__Text extract__:
::::
LLaMA Factory is a simple, easy-to-use, and efficient large-scale language model (Large Language Model) training and fine-tuning platform. Through LLaMA Factory, it is possible to complete the fine-tuning of hundreds of pre-training models locally without writing any codes.

Getting Started

  • 1. Go to TIR
  • 2. Create or Select a project
  • 3. Create a GPU Node and open Jupyter labs. Refer to Creating a Node on TIR
  • 4. Follow the steps below to set up your notebook for using LLaMA Factory.

Step 1: Installing dependencies

The first step is to install all the necessary dependencies for using LLaMA Factory.

%cd ~/
%rm -rf LLaMA-Factory
!git clone https://github.com/hiyouga/LLaMA-Factory.git
%cd LLaMA-Factory
%ls
!pip install -e .[torch,bitsandbytes]
!pip install bitsandbytes

Step 2: Check GPU environment

Verify the availability of CUDA to ensure that your system can leverage GPU for the fine-tuning process.

import torch
try:
assert torch.cuda.is_available() is True
except AssertionError:
print("Please set up a GPU before using LLaMA factory")

Step 3: Set number of GPUs to be used in Fine-tuning

Next, configure the number of GPUs to be used for fine-tuning. This step ensures that your training process is optimized according to the available hardware resources, potentially accelerating the fine-tuning process and improving performance.

# Here, n = (number of GPUs - 1)
!export CUDA_VISIBLE_DEVICES=0,1 ... n

LlaMa Factory Command Line Interface

LLaMA Factory offers a command-line interface (CLI) that simplifies the model fine-tuning process. In this tutorial, we'll utilize this CLI to fine-tune the Llama-3 model.

Here are some frequently used commands to help you get started:

  • To fine-tune a model based on the specified arguments:
llamafactory-cli train <file_path>
  • To merge LoRA adapters:
llamafactory-cli export <file_path>
  • To evaluate your fine-tuned model:
llamafactory-cli eval <file_path>
  • To infer your fine-tuned model:
llamafactory-cli chat <file_path>

Quickstart

LLaMA-Factory provides some examples using which you can fine-tune models.
::::
__Provided material__:

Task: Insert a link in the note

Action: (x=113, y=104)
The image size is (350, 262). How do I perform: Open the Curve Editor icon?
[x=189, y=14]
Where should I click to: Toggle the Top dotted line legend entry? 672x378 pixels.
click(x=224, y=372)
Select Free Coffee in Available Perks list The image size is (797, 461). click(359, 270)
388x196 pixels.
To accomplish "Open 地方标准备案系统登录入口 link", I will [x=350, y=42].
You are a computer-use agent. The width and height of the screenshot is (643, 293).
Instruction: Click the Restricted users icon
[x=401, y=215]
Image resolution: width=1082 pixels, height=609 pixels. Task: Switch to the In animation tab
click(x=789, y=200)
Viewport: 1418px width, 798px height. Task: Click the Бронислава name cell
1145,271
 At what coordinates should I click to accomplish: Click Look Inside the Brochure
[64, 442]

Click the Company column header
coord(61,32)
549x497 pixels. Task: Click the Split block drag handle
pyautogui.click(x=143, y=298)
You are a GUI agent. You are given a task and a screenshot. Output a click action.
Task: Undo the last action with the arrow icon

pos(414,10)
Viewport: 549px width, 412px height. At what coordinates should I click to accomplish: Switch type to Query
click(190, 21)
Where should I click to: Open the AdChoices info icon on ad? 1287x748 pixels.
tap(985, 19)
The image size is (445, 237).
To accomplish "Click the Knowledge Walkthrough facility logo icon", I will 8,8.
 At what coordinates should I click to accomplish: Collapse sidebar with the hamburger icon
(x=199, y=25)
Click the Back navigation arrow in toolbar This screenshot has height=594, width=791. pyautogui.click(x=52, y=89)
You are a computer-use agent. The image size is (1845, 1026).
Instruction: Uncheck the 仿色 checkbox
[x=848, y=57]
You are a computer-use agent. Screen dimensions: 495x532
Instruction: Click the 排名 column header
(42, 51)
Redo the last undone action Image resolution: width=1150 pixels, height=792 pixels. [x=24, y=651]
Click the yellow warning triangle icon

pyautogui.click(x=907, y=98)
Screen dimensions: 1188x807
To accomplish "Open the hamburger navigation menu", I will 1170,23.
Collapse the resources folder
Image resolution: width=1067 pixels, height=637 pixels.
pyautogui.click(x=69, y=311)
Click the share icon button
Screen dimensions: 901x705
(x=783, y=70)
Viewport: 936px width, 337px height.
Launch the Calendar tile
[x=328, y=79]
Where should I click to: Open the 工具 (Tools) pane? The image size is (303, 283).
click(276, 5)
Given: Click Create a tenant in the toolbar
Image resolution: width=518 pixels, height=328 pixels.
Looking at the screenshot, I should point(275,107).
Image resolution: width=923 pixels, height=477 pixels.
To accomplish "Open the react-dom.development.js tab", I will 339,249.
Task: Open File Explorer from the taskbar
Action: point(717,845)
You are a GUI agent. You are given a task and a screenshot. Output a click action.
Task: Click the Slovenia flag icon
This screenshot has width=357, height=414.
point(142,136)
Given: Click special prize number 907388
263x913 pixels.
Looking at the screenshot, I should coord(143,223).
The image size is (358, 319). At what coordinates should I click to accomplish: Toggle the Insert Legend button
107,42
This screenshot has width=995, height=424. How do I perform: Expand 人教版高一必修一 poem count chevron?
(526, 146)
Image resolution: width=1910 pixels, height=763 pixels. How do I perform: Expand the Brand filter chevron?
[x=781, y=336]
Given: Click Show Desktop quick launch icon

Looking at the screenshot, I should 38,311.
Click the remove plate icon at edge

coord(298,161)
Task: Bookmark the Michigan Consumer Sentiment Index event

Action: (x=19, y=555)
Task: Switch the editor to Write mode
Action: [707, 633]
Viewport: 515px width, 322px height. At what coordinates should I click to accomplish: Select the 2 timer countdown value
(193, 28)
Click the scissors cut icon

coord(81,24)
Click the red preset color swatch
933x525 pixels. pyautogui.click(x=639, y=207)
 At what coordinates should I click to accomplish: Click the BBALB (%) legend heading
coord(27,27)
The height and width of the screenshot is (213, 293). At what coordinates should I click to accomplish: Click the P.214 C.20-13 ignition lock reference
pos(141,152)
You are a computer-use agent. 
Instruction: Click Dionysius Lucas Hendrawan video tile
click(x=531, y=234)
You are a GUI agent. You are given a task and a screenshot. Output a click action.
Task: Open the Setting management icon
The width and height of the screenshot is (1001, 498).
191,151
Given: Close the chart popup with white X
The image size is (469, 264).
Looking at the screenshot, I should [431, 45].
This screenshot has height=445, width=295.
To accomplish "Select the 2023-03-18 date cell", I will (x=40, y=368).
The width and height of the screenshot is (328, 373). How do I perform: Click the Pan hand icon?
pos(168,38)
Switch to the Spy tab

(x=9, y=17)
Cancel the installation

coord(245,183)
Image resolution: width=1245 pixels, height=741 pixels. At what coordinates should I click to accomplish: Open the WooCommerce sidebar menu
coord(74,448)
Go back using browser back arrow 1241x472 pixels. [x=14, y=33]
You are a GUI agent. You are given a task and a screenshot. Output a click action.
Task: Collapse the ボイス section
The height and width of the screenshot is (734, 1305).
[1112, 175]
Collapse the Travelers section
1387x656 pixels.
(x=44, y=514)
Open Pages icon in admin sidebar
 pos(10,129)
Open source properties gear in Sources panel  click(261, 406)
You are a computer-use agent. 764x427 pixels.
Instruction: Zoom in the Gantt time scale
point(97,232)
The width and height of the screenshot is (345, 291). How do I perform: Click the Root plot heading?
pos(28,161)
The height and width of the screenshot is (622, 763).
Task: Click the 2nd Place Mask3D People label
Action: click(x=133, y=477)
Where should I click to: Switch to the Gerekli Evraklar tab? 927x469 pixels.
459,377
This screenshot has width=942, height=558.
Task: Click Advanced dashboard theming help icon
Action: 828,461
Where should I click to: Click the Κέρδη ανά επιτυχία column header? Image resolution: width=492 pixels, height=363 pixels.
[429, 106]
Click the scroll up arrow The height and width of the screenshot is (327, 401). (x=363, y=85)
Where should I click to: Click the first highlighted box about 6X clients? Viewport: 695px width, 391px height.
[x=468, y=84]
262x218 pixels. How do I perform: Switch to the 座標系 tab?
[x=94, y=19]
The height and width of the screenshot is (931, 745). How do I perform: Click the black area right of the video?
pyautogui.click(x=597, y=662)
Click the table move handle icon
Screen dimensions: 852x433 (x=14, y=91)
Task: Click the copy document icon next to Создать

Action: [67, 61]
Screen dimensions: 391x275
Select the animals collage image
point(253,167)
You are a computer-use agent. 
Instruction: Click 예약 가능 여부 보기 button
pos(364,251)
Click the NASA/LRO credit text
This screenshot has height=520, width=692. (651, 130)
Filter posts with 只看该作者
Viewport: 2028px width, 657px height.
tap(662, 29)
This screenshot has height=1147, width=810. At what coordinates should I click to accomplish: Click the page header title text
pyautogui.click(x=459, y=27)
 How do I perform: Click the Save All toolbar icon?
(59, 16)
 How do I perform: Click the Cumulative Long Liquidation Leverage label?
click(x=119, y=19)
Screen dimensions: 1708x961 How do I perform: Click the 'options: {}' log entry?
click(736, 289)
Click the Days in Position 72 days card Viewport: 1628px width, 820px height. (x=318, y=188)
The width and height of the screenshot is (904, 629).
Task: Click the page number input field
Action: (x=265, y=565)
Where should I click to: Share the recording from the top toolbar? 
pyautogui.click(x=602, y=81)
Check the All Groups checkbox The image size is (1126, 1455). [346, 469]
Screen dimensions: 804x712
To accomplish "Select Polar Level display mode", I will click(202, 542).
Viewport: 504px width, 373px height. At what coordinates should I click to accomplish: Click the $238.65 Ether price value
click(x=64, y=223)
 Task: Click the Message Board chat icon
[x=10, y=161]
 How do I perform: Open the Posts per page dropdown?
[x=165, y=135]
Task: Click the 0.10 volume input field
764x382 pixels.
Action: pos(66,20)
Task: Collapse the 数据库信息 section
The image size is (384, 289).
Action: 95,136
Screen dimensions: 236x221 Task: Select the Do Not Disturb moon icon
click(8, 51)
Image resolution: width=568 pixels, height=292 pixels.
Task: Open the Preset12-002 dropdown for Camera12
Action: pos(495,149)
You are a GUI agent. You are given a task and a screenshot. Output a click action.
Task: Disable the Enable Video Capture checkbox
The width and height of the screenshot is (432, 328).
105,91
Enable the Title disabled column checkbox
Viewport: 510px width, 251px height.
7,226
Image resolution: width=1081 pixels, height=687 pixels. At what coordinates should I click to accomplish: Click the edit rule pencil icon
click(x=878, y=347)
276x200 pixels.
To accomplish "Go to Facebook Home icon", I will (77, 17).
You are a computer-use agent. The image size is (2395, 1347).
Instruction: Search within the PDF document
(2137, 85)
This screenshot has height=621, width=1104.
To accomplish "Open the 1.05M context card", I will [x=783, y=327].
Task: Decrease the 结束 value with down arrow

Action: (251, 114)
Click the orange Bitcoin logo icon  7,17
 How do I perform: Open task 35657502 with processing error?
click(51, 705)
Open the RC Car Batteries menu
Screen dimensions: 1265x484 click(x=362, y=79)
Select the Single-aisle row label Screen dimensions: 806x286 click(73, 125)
::::
__Written instruction__:
Retype the passage from the LLaMA Factory text starting at "Step 2: Check" and ending at "and improving performance.". Rely only on the text about LLaMA Factory, not on the material.

__Response to this task__:
Step 2: Check GPU environment

Verify the availability of CUDA to ensure that your system can leverage GPU for the fine-tuning process.

import torch
try:
assert torch.cuda.is_available() is True
except AssertionError:
print("Please set up a GPU before using LLaMA factory")

Step 3: Set number of GPUs to be used in Fine-tuning

Next, configure the number of GPUs to be used for fine-tuning. This step ensures that your training process is optimized according to the available hardware resources, potentially accelerating the fine-tuning process and improving performance.